INSTRUCTIONS TO FOLLOW
Retype the listing below line for line, but only from the line with "Task: Click the Search magnifier toolbar icon" down to the line with "Image resolution: width=1200", inclusive. Pictures stay out.

-- RECORDS SHOWN follows --

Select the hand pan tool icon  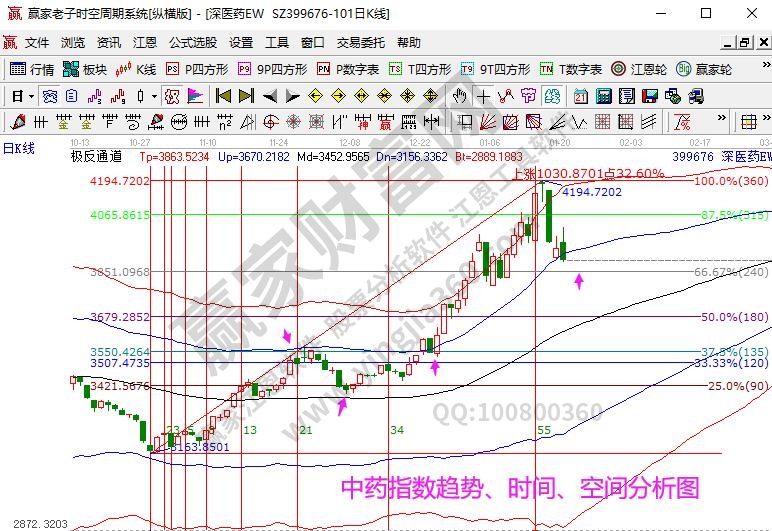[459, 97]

-- RECORDS SHOWN concluded --
-- RECORDS SHOWN follows --

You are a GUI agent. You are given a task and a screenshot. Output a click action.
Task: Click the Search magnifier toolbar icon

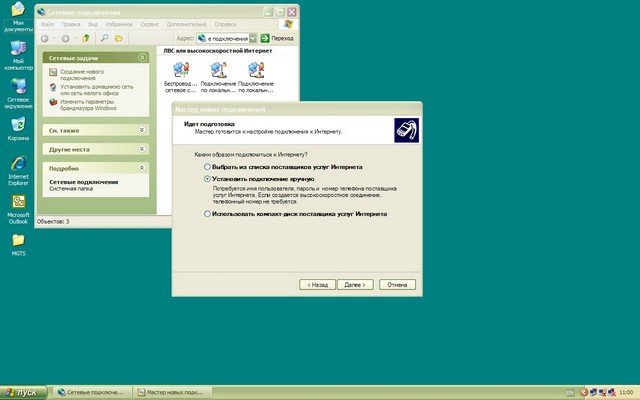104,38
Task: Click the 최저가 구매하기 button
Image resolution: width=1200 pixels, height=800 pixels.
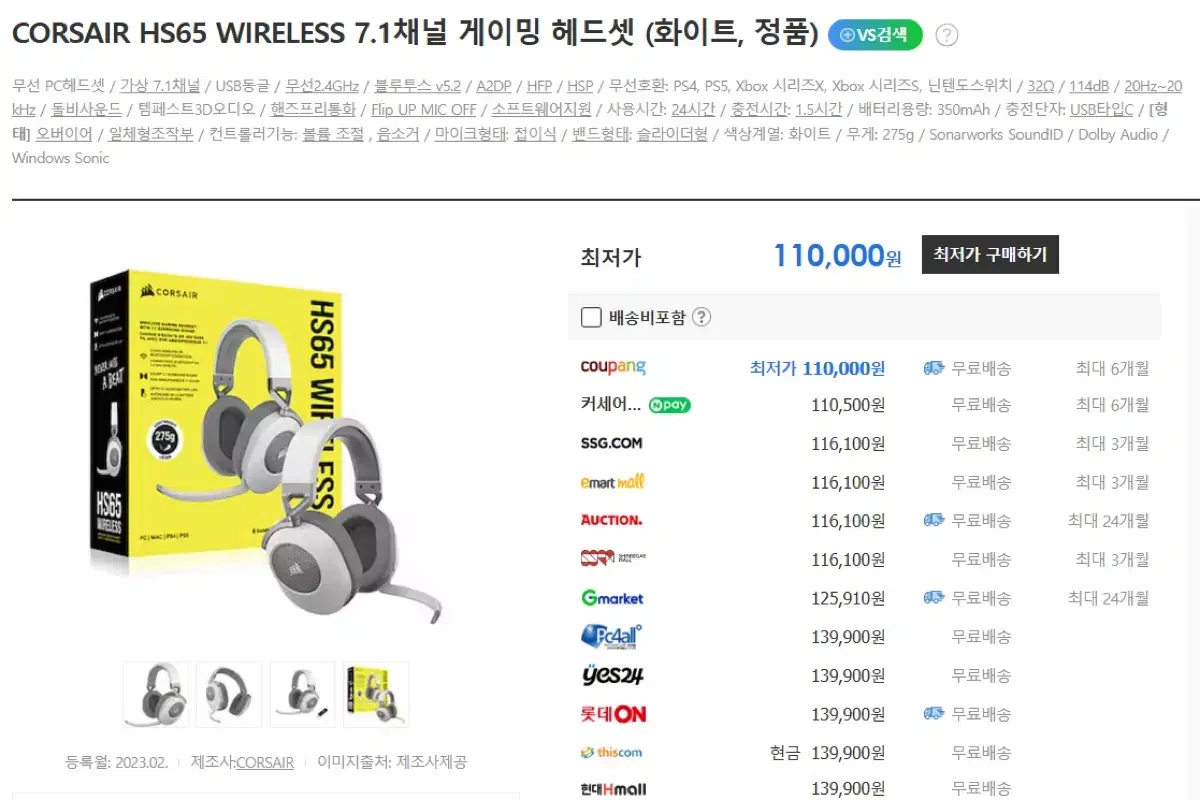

-- RECORDS SHOWN concluded --

RESULT OF THE EXERCISE
Task: Click the Search magnifier toolbar icon

104,38
Task: Click the 최저가 구매하기 button
Image resolution: width=1200 pixels, height=800 pixels.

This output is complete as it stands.